Re: Expired GPG keys of older release
- Date: Fri, 22 Jun 2018 23:48:00 -0500
- From: David Wright <deblis@xxxxxxxxxxxxxxxxx>
- Subject: Re: Expired GPG keys of older release
On Fri 22 Jun 2018 at 21:12:51 (+0200), tomas@xxxxxxxxxx wrote:
> On Fri, Jun 22, 2018 at 02:39:52PM -0400, James Cloos wrote:
> > >>>>> "T" == <tomas@xxxxxxxxxx> writes:
> > T> And just extending the keys' validity (as someone proposed in this
> > T> thread) seems a bad idea too, since the requirement for secure keys
> > T> evolves over time, as the NSA^H^H^H bad guys buy more GPUs.
> > The problem is that the point of a key's expiration time is that
> > signatures newer than that should fail, but all signatures made before
> > the expiration should verify.
> Makes sense...
> > So, if apt's signature verification only looks at the key's expiration
> > date and not at the signature's timestamp, that is a bug.

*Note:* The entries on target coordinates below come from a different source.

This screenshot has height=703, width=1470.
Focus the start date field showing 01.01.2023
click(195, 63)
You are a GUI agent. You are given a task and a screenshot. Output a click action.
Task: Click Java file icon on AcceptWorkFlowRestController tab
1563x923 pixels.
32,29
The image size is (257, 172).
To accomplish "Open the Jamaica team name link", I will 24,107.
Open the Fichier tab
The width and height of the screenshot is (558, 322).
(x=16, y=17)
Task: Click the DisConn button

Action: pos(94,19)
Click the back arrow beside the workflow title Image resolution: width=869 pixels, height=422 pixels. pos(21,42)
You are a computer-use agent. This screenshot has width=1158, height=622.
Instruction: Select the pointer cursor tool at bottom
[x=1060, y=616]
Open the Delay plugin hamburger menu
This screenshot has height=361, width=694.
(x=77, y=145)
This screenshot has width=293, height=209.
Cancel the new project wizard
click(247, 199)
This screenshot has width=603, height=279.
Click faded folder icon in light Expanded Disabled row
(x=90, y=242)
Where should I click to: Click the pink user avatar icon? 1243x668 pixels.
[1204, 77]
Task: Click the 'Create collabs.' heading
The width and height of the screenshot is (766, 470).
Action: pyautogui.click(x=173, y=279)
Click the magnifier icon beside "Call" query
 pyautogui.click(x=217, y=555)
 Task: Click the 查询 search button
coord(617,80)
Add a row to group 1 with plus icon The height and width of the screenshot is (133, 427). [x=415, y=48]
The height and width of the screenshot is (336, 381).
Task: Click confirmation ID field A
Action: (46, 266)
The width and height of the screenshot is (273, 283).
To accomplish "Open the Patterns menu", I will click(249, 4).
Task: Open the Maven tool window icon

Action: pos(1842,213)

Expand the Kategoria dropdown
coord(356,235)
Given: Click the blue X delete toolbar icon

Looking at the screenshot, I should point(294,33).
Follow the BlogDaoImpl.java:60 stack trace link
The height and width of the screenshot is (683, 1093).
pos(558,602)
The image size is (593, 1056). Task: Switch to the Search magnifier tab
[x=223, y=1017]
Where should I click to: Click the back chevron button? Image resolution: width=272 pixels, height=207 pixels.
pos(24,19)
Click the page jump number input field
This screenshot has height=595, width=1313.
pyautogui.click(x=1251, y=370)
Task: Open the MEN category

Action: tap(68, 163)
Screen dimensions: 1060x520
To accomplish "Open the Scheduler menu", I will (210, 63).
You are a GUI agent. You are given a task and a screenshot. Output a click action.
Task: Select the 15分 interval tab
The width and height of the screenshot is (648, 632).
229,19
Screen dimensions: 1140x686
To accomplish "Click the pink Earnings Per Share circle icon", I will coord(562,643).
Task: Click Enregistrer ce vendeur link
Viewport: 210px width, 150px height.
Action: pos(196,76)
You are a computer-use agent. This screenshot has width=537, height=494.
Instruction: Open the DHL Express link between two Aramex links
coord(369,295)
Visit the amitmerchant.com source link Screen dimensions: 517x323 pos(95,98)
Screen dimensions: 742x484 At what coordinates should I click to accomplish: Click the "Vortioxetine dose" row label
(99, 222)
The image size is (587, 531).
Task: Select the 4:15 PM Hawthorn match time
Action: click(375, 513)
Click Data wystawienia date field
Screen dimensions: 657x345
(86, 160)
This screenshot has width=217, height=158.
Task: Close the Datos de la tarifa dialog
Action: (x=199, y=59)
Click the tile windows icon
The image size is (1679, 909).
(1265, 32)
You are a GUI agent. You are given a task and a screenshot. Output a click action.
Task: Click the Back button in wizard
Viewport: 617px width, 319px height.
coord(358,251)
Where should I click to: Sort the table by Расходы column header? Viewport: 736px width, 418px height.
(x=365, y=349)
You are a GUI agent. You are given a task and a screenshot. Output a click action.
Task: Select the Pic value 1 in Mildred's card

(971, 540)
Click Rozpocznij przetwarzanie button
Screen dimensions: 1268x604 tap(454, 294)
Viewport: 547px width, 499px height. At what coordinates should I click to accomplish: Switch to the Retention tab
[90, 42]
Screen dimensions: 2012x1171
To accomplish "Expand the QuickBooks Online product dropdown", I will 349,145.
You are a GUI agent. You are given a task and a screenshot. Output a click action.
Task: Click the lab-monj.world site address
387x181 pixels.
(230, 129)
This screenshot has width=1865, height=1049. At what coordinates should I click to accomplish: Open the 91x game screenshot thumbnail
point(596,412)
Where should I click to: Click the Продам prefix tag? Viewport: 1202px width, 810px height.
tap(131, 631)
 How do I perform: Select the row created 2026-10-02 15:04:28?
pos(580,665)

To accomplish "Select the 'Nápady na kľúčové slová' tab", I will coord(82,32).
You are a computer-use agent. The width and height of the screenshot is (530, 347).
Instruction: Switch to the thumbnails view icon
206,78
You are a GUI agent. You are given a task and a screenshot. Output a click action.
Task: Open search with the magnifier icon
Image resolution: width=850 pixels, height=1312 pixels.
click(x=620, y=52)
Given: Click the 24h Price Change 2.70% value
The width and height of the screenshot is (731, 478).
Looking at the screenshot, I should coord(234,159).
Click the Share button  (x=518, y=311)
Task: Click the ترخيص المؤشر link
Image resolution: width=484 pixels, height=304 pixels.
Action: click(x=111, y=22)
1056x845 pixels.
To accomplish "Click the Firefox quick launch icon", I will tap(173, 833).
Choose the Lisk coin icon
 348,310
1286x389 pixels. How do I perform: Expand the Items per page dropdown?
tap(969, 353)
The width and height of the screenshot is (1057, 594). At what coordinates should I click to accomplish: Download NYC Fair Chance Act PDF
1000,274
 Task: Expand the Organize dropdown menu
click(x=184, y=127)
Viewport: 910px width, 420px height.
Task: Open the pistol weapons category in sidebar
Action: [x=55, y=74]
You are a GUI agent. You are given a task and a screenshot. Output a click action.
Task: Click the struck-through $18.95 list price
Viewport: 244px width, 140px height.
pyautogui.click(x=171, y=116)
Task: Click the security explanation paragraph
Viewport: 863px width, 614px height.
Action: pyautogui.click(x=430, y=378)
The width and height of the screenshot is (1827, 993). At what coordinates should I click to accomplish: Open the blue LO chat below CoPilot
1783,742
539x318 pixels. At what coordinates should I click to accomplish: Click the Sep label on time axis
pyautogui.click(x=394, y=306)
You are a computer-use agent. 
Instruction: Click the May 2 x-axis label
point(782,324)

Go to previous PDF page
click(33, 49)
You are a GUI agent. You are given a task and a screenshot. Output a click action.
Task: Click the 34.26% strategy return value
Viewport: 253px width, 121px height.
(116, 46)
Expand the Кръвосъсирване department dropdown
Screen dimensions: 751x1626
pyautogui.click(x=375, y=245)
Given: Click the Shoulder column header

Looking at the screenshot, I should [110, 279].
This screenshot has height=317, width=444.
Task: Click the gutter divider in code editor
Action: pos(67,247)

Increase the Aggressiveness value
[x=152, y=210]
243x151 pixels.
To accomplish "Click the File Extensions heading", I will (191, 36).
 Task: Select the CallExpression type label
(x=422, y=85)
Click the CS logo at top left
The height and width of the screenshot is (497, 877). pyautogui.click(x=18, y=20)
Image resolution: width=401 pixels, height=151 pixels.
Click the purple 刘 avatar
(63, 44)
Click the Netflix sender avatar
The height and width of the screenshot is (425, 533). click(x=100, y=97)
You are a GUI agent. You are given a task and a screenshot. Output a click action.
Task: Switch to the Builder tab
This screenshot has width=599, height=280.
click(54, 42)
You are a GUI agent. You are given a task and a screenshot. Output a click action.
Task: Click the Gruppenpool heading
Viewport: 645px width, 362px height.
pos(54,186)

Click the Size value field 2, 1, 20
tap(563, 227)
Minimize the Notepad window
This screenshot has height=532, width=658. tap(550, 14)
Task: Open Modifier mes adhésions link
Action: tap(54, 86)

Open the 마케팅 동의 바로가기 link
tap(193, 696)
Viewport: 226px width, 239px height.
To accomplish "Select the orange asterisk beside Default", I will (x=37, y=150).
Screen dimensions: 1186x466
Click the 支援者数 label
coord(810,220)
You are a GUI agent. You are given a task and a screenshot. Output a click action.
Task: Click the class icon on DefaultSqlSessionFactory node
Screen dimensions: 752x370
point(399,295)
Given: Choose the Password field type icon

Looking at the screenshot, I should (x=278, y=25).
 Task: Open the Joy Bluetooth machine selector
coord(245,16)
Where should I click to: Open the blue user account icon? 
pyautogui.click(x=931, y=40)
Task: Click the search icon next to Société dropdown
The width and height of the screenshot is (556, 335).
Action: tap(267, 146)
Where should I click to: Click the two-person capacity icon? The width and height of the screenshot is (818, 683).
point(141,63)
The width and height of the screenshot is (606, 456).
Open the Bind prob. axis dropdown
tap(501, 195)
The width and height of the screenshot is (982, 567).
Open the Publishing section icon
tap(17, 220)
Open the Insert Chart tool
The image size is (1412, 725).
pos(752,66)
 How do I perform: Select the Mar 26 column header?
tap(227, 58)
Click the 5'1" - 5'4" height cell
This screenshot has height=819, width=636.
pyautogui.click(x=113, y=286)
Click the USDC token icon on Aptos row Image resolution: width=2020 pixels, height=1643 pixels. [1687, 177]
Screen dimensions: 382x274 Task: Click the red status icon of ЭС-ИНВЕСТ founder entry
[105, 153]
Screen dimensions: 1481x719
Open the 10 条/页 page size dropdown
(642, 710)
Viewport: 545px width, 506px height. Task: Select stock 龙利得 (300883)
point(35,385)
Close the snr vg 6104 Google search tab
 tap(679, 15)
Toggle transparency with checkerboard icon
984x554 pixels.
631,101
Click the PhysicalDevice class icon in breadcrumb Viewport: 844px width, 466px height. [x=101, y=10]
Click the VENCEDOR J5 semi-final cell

> Hm. But a stern warning (along the lines "this signature isn't as secure
> as it used to be") seems in order, no?
> For the current case, what's needed most is some kind of workaround, since
> an old apt can't be fixed retroactively, though.
Well, I attempted to supply that in
but I have no idea whether that would be achievable in docker
or not because the suggestion has had no follow-up.
BTW Reading your "Keys *have* to expire at some point, and you can't
re-sign archived packages with a fresh key", it's not clear why the
expired key can't be unexpired, ie given an expiration date in the
future, if it's known to be still good.